I had to think about this, Debi. I suspect these are not the real issues. President Trump has said he intends to annex Canada as the 51st state. (This has been a perennial neurosis in Canada since long before there even were 50 states. Almost every Canadian has said at one point about some issue, “We might as well be the 51st state,” either sarcastically or wistfully. But previous American Presidents have always been too polite to troll us with it. It’s a made-in-Canada neurosis even though, ironically and typically for us, it is itself imported from the USA.)
There is no reason to think Mr. Trump does not intend to do what he says if he can. He said he was going to impose tariffs and he did. Canada has been greatly weakened domestically and on the world stage by a variety of structural problems and political choices of our own making which date to Confederation but accelerated after the Second World War. There is no longer a coherent Canadian identity other than free health care and organized guilt over aboriginals, and a weaponized niceness which makes it not “safe” to criticize either in public discourse. With the British Empire long gone, this is no nucleus to form a nation around. The Prime Minister even bragged recently that Canada is a post-national state.
President Trump says he intends to use his free hand in foreign and trade policy to apply enough economic force against Canada to squeeze us into accepting annexation on his terms (not ours, obviously. Presumably we would be annexed as one large territory governed from Washington.) Or he might not demand annexation and just allow us to become a poor vassal state as a cheap source of raw materials. I’m not sure that annexation even serves the interests of the United States, although Manifest Destiny (with Greenland!) would certainly get him a place in the history books…if Congress goes along with the plan.

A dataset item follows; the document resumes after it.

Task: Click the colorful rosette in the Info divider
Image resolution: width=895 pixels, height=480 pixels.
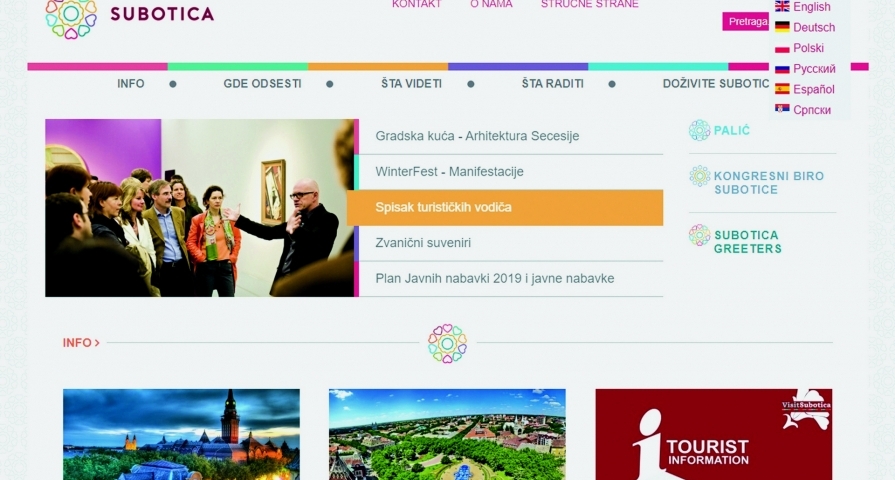Action: pyautogui.click(x=448, y=344)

It so happened that a Substack I follow had a piece about this today. I suggest you just scroll down to a Nov 27 memo quoted in full (author’s name withheld) that begins, “To Wit:” It gives a pretty good synthesis of what knowledgeable Canadian insiders will be discussing.
https://www.readtheline.ca/p/dispatch-from-the-front-line-thud
Hey. I replied but it didn’t attach. It’s on #13
Thank you, Leslie, for your thoughtful response. It was worth waiting for. I have, of course, heard of the Canadian “identity crisis”, though never has it been described quite so wryly, “… free health care”, “organized guilt over aboriginals” and a “weaponized niceness” You are too much. Or, as my grandmother would say, “You’re a real card”. I love it.
I bookmarked that Substack site. The “line editor” (would that be Gurney and Gerson?) presented the most insightful take I’ve read thus far on Trump’s motives. I wrote this line down, “The President will change his course when his own personal metrics are met, and it’s not clear Canada has any control over those metrics at all. Hell, it’s not obvious that those metrics are even clear to Trump himself, right now”. I agree with them that he (Trump) really believes the tariffs are good for the United States, that “Trump’s Court” views the status quo as an “existential threat to America” and that his modus operandi is simply “asserting superiority”. I surely committed numerous punctuation errors here. Hope you can overlook them.
To me, the root cause of the crash at Reagan airport is the cavalier practice of the military to train their helicopter crews in “realistic circumstances”, i.e. among civilian aircraft, using civilians as exercise tools.